How It Works in Practice
Security teams usually need a data discovery layer before identity controls can be trusted. That means classifying repositories, mapping ownership, and linking each data store to the NHIs, service accounts, and agents that can reach it. Without that chain, access reviews become theoretical. With it, teams can prioritize by sensitivity, shrink blast radius, and validate whether permissions match actual business use.
Operationally, the process often includes:
- Scanning structured stores, file shares, object storage, SaaS exports, and code repositories for sensitive content.
- Tagging repositories by business owner, data class, and lifecycle so access can be reviewed in context.
- Correlating data locations with NHI inventories, secrets managers, and cloud logs to reveal unexpected paths.
- Using policy-based controls to restrict access where discovery shows regulated or high-value data.
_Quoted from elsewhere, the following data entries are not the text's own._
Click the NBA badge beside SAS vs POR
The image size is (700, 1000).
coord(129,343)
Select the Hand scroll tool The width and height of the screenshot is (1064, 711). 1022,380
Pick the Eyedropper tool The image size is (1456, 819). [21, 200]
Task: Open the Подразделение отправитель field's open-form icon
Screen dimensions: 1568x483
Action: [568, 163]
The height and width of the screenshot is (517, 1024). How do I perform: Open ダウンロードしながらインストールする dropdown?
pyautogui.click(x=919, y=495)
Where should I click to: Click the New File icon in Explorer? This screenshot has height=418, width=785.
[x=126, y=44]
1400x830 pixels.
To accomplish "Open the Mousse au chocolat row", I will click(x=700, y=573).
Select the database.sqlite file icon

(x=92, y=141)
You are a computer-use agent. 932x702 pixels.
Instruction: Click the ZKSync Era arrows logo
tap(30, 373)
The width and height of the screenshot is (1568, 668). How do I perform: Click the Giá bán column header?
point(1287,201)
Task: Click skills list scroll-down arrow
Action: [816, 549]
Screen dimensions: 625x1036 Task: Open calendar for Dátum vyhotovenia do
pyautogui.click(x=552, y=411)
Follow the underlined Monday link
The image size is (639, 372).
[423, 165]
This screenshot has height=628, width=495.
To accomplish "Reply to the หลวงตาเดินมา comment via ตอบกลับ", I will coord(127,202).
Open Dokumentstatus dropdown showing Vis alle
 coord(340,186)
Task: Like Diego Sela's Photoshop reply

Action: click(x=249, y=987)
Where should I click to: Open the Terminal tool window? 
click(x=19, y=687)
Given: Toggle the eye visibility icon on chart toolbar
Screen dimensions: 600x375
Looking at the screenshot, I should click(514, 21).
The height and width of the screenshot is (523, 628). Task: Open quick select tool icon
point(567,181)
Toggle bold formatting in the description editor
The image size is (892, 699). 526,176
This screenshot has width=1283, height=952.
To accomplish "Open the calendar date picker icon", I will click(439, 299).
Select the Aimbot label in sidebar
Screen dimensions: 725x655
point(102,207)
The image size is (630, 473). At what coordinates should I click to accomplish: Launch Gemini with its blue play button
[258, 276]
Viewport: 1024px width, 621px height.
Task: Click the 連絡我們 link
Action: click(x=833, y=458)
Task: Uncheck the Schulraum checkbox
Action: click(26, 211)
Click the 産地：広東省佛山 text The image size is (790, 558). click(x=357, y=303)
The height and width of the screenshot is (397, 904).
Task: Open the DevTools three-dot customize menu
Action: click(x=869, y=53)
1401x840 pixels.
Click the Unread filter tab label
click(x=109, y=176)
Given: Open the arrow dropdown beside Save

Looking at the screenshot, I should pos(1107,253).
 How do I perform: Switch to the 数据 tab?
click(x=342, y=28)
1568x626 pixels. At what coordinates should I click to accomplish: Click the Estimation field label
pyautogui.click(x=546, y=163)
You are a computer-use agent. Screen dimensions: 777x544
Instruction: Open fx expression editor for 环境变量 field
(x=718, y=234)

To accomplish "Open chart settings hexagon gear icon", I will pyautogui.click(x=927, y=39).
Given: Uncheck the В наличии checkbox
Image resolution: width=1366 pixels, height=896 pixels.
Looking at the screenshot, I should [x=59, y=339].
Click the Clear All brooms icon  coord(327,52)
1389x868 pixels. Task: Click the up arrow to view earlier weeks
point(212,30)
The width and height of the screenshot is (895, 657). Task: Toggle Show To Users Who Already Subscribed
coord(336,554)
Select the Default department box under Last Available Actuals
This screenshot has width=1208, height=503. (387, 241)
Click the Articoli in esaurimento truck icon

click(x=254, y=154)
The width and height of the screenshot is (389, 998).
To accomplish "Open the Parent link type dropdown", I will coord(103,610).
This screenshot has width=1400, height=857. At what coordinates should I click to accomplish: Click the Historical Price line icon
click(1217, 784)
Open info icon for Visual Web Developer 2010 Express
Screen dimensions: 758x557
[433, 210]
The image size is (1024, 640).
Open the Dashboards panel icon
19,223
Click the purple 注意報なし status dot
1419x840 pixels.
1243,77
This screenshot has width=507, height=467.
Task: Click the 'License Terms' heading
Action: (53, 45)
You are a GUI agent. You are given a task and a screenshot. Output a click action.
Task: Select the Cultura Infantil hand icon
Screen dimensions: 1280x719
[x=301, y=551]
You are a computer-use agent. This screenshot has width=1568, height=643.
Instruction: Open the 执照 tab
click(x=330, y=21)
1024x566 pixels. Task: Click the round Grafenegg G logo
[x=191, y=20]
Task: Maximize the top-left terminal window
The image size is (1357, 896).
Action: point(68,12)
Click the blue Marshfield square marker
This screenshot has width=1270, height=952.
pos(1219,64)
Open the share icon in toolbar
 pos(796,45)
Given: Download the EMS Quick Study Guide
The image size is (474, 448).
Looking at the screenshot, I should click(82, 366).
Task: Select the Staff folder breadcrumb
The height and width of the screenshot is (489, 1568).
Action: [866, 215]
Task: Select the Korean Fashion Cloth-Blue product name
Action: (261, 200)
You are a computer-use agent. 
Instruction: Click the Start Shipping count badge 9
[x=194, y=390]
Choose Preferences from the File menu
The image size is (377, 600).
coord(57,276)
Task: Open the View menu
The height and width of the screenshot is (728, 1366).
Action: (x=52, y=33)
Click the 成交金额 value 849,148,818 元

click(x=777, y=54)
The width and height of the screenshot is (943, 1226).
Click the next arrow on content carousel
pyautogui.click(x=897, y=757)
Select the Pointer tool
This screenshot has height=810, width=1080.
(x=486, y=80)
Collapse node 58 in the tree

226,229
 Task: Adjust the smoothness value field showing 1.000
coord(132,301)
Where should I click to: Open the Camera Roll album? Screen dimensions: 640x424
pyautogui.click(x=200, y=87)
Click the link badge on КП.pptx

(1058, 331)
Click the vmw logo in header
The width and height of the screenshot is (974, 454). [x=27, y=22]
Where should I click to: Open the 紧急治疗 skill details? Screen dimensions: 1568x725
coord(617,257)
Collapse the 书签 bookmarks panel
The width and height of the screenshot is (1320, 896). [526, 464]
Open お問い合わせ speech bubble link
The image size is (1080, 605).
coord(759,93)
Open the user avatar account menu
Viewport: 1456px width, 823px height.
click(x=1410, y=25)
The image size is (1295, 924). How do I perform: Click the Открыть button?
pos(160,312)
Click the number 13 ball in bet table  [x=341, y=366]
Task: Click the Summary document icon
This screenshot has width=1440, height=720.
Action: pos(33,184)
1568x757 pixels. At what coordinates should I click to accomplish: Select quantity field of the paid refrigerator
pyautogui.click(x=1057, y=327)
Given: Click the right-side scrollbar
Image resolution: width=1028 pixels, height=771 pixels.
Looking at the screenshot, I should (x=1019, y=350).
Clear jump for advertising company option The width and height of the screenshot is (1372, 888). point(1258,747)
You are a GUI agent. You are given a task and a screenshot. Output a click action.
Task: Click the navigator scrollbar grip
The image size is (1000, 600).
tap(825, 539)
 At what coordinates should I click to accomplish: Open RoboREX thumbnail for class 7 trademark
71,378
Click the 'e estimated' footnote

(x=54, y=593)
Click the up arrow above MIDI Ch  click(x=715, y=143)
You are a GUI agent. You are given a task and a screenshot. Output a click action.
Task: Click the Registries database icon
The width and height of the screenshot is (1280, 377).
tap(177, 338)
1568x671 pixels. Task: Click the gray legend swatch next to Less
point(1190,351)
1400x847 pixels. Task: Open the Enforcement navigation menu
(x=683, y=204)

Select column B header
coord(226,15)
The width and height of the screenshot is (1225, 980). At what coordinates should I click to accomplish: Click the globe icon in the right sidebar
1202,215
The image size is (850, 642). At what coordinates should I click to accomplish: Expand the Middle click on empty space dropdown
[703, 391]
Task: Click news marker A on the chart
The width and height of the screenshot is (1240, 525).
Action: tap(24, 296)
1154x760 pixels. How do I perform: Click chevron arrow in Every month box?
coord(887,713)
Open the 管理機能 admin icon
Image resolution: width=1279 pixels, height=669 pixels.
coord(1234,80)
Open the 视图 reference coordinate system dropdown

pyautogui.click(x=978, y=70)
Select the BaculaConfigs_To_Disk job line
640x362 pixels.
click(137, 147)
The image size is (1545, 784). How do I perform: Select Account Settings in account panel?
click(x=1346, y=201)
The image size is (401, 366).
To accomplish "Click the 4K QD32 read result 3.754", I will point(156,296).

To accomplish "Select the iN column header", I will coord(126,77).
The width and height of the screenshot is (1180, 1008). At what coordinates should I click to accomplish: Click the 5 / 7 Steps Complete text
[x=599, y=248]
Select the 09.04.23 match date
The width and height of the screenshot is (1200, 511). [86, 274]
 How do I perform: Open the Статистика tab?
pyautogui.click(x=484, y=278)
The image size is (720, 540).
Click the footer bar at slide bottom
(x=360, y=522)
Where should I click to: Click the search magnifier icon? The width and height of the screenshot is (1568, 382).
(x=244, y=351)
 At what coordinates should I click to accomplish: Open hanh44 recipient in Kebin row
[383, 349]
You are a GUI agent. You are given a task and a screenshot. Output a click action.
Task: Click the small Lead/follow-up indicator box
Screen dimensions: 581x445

This is where identity and data governance intersect. The DeepSeek breach illustrates how quickly exposure can expand when repositories, credentials, and access paths are not clearly tracked. NIST’s guidance on governance in the NIST Cybersecurity Framework 2.0 supports this approach, but current guidance suggests the most effective programs combine discovery with continuous entitlement review rather than treating them as separate workstreams. These controls tend to break down in fast-moving cloud environments where data is copied across accounts, snapshots, and analytics pipelines because ownership and location change faster than the review cycle.
Common Variations and Edge Cases
Tighter discovery and classification often increases operational overhead, requiring organisations to balance visibility against deployment speed and tool sprawl.
Not every environment can be treated the same way. In regulated stores, the main issue may be evidence quality and retention; in engineering environments, it may be ephemeral copies in CI/CD systems; in AI pipelines, it may be training data and prompt logs spread across multiple services. Best practice is evolving, and there is no universal standard for this yet. Some teams start with crown-jewel repositories, while others begin with the identities that can reach the broadest set of systems. Both are valid if the method is repeatable and reviewed frequently.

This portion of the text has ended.